SELECTED EXTRACT:
More than 560,000 Washington K-12 students are eligible because they already qualify for free or reduced-price lunch. The funding equates to $5.70 per school day, or $399 for missed meals from March to June.

About 200,000 of this group hold EBT cards through the Supplemental Nutrition Assistance Program, meaning they were automatically enrolled in this emergency program. Everyone else — all 358,442 of them — had to apply for P-EBT.

As of Aug. 30, only 44 percent had been approved, according to data from the Department of Social and Health Services. The data includes online applications but not those submitted over the phone.

Tacoma Public Schools has the highest number of students eligible for P-EBT at more than 19,000. More than 11,000 of them had to apply, but fewer than 5,000 had.

This discrepancy troubles Claire Lane, director of the Anti-Hunger and Nutrition Coalition.

“The best system we have to feed kids is either SNAP or schools,” she told The News Tribune this week. “Not everybody is eligible for SNAP and schools are strapped. I’m really worried about the number of kids going hungry in Washington.”

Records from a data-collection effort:
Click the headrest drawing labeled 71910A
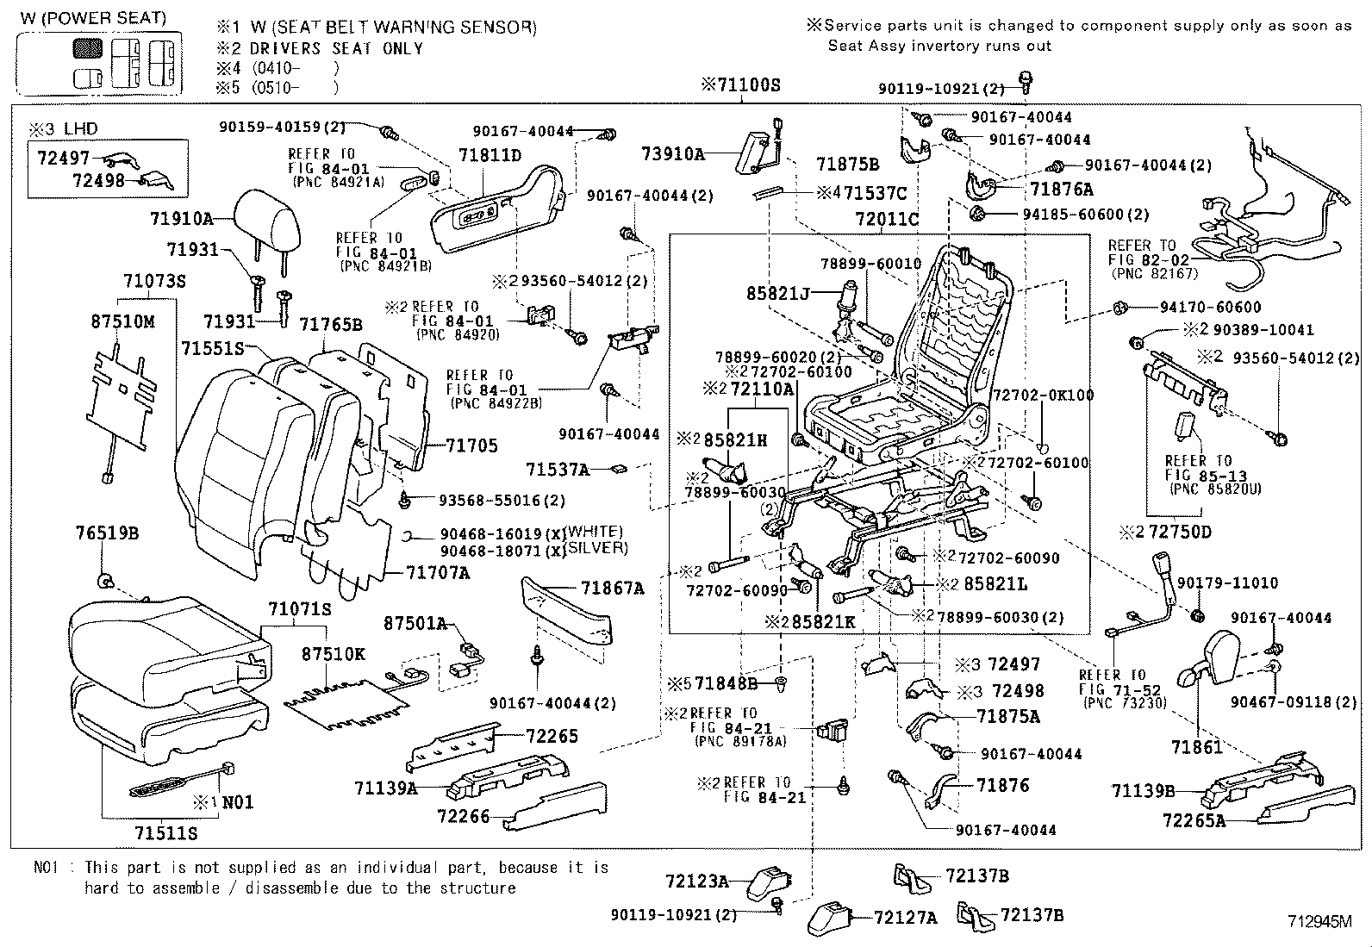[x=271, y=218]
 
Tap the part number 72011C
[x=887, y=219]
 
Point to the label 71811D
[x=490, y=155]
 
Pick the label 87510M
[x=122, y=321]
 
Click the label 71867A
[x=612, y=589]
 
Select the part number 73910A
[x=673, y=153]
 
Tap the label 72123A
[x=696, y=882]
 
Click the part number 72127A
[x=905, y=918]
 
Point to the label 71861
[x=1197, y=747]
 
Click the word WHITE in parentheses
[x=595, y=532]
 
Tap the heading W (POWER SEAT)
[x=93, y=18]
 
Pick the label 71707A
[x=438, y=572]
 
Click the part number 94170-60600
[x=1210, y=307]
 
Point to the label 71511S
[x=166, y=832]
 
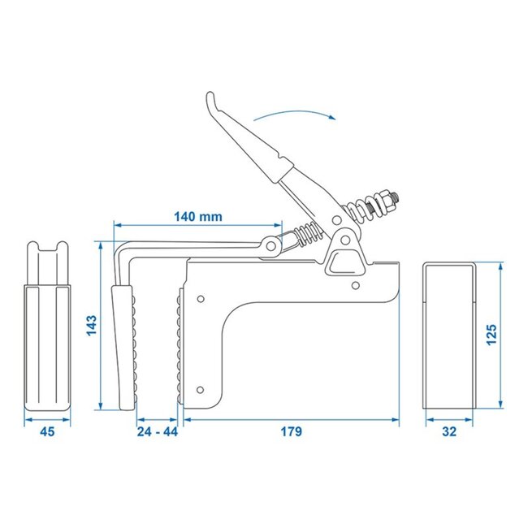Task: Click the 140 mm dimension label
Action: point(199,217)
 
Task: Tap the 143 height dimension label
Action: point(92,326)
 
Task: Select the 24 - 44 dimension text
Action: point(157,431)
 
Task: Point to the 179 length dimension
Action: point(292,431)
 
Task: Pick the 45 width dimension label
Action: point(47,431)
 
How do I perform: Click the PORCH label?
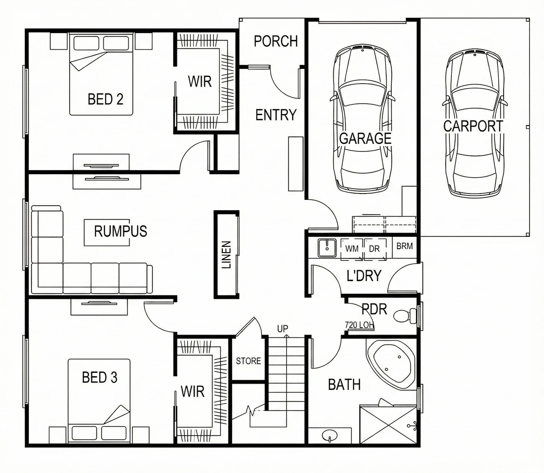pyautogui.click(x=276, y=41)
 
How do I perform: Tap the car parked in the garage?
pyautogui.click(x=363, y=118)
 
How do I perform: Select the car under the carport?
pyautogui.click(x=475, y=123)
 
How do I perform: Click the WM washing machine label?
pyautogui.click(x=352, y=249)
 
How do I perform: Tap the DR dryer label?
pyautogui.click(x=374, y=249)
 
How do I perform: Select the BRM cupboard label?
pyautogui.click(x=405, y=246)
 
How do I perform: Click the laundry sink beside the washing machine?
pyautogui.click(x=327, y=248)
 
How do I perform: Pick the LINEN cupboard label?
pyautogui.click(x=226, y=255)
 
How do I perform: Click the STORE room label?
pyautogui.click(x=248, y=361)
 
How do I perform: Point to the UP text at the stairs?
pyautogui.click(x=282, y=329)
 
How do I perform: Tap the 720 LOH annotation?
pyautogui.click(x=359, y=325)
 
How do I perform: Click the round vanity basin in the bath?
pyautogui.click(x=330, y=436)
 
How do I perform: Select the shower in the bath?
pyautogui.click(x=388, y=424)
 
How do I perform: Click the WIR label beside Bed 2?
pyautogui.click(x=200, y=81)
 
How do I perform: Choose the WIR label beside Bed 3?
pyautogui.click(x=192, y=392)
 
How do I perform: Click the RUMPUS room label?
pyautogui.click(x=120, y=231)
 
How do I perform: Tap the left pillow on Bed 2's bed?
pyautogui.click(x=86, y=43)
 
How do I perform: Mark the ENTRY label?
pyautogui.click(x=276, y=115)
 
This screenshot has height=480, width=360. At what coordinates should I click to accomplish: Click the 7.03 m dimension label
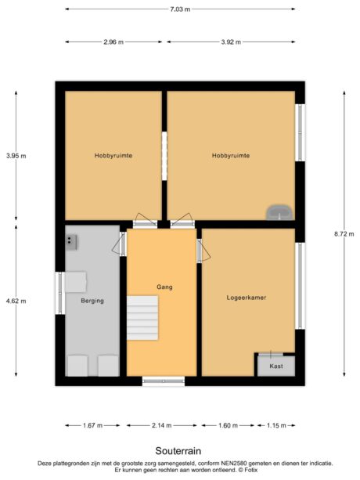pyautogui.click(x=181, y=9)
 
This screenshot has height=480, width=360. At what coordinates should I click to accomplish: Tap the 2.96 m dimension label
pyautogui.click(x=113, y=42)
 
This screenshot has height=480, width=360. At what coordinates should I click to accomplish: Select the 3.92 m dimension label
pyautogui.click(x=232, y=42)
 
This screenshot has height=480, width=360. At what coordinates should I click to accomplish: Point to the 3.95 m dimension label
pyautogui.click(x=16, y=156)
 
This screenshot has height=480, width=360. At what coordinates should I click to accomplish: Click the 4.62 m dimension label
pyautogui.click(x=16, y=300)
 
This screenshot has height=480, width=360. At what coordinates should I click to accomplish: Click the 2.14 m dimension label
pyautogui.click(x=163, y=425)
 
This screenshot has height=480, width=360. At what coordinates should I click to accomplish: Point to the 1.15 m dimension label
pyautogui.click(x=276, y=425)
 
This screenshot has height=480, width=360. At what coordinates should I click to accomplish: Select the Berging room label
pyautogui.click(x=92, y=301)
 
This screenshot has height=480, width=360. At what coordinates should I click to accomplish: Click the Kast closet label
pyautogui.click(x=275, y=366)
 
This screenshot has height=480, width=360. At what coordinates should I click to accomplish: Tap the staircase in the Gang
pyautogui.click(x=143, y=317)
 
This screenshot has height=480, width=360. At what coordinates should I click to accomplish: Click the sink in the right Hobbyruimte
pyautogui.click(x=279, y=211)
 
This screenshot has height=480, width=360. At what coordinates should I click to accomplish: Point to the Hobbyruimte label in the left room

REQUIRED TASKS:
**1.** In the P-EBT passage, what is the funding per school day for an eligible student?
**2.** Set down everything from "About 200,000 of" down to "than 5,000 had." in the P-EBT passage, word for word.
The material is not used here.

TASK ANSWERS:
**1.** $5.70 per school day.

**2.**
About 200,000 of this group hold EBT cards through the Supplemental Nutrition Assistance Program, meaning they were automatically enrolled in this emergency program. Everyone else — all 358,442 of them — had to apply for P-EBT.

As of Aug. 30, only 44 percent had been approved, according to data from the Department of Social and Health Services. The data includes online applications but not those submitted over the phone.

Tacoma Public Schools has the highest number of students eligible for P-EBT at more than 19,000. More than 11,000 of them had to apply, but fewer than 5,000 had.